Now we've learned the mechanism of different types of similarity. Let's look at a real example.


```python
sentence_1 = "I will watch a show tonight"
sentence_2 = "I will show you my watch tonight"
sentence_3 = "I'm going to enjoy a performance this evening"
```

It's clear to us that in sentence 1, 'watch' is a verb and 'show' is a noun. 

But in sentence 2, 'show' is a verb and 'watch' is a noun, which leads to different meaning of the two sentences.

While sentence 3 has very similar meaning to sentence 1.

Now let's see how does different similarity metrics tell us the relationship of the sentences.


```python
print(jaccard_similarity(sentence_1, sentence_2))
print(jaccard_similarity(sentence_1, sentence_3))
```

The results show that sentence 1 and 2 (0.625) are way more similar than sentence 1 and 3 (0.077), which indicate the opposite conclusion compare to what we have made.

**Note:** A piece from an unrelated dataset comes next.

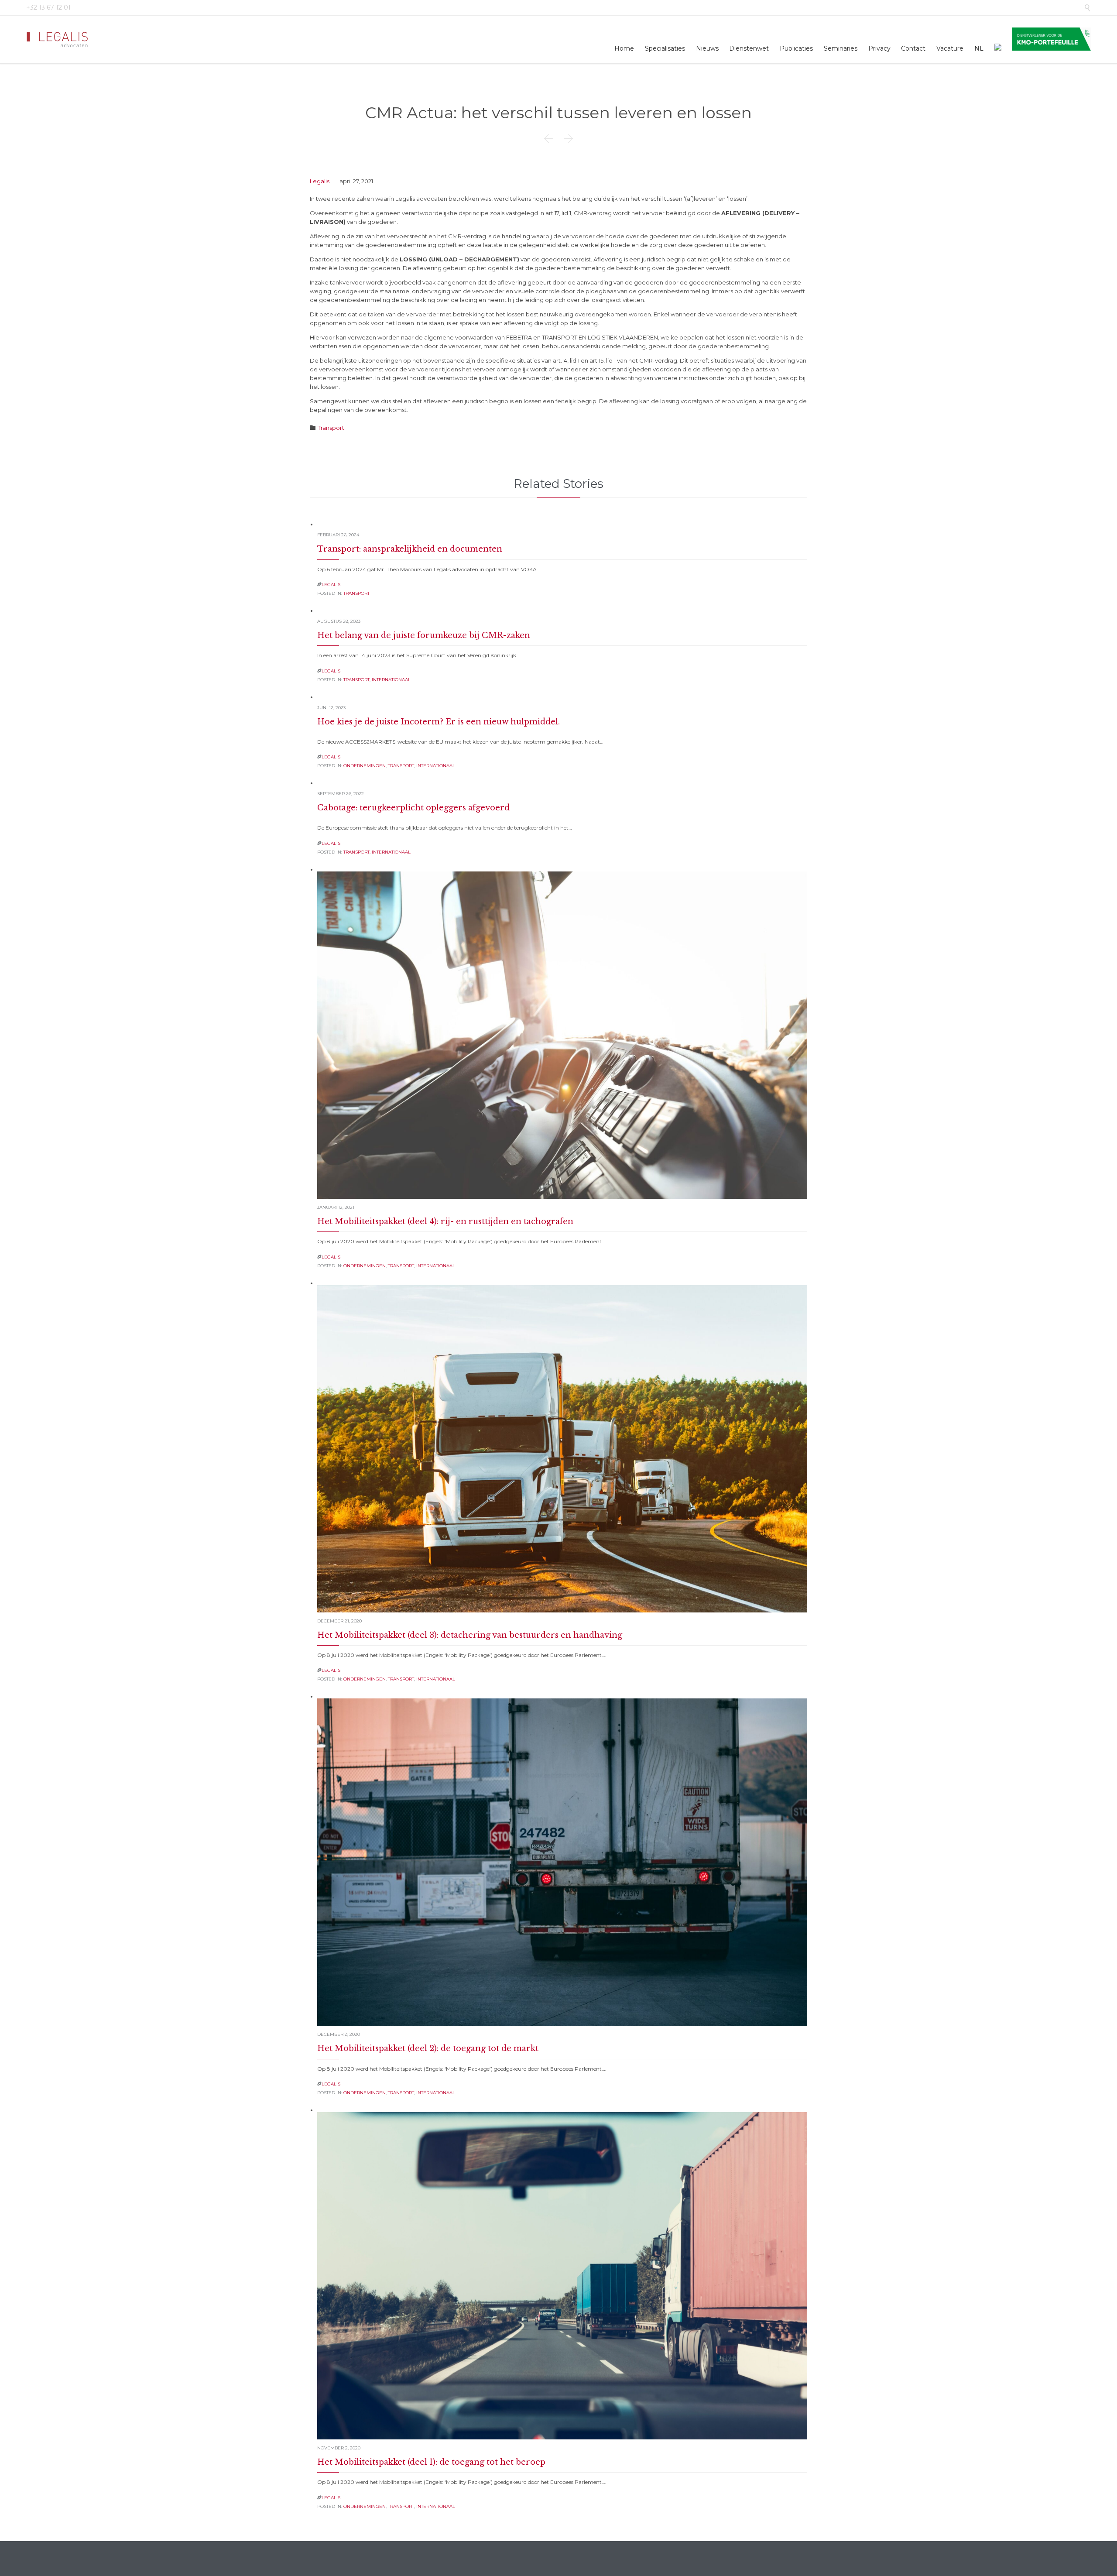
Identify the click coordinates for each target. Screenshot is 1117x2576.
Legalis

Now let's first get the embeddings of these sentences.


```python
embeddings = torch.from_numpy(model.encode([sentence_1, sentence_2, sentence_3]))
embedding_1 = embeddings[0].view(1, -1)
embedding_2 = embeddings[1].view(1, -1)
embedding_3 = embeddings[2].view(1, -1)

print(embedding_1.shape)
```

Then let's compute the Euclidean distance:


```python
euc_dist1_2 = torch.cdist(embedding_1, embedding_2, p=2).item()
euc_dist1_3 = torch.cdist(embedding_1, embedding_3, p=2).item()
print(euc_dist1_2)
print(euc_dist1_3)
```

Then, let's see the cosine similarity:


```python
cos_dist1_2 = F.cosine_similarity(embedding_1, embedding_2).item()
cos_dist1_3 = F.cosine_similarity(embedding_1, embedding_3).item()
print(cos_dist1_2)
print(cos_dist1_3)
```

Using embedding, we can get the correct result different from Jaccard similarity that sentence 1 and 2 should be more similar than sentence 1 and 3 using either Euclidean distance or cos similarity as the metric.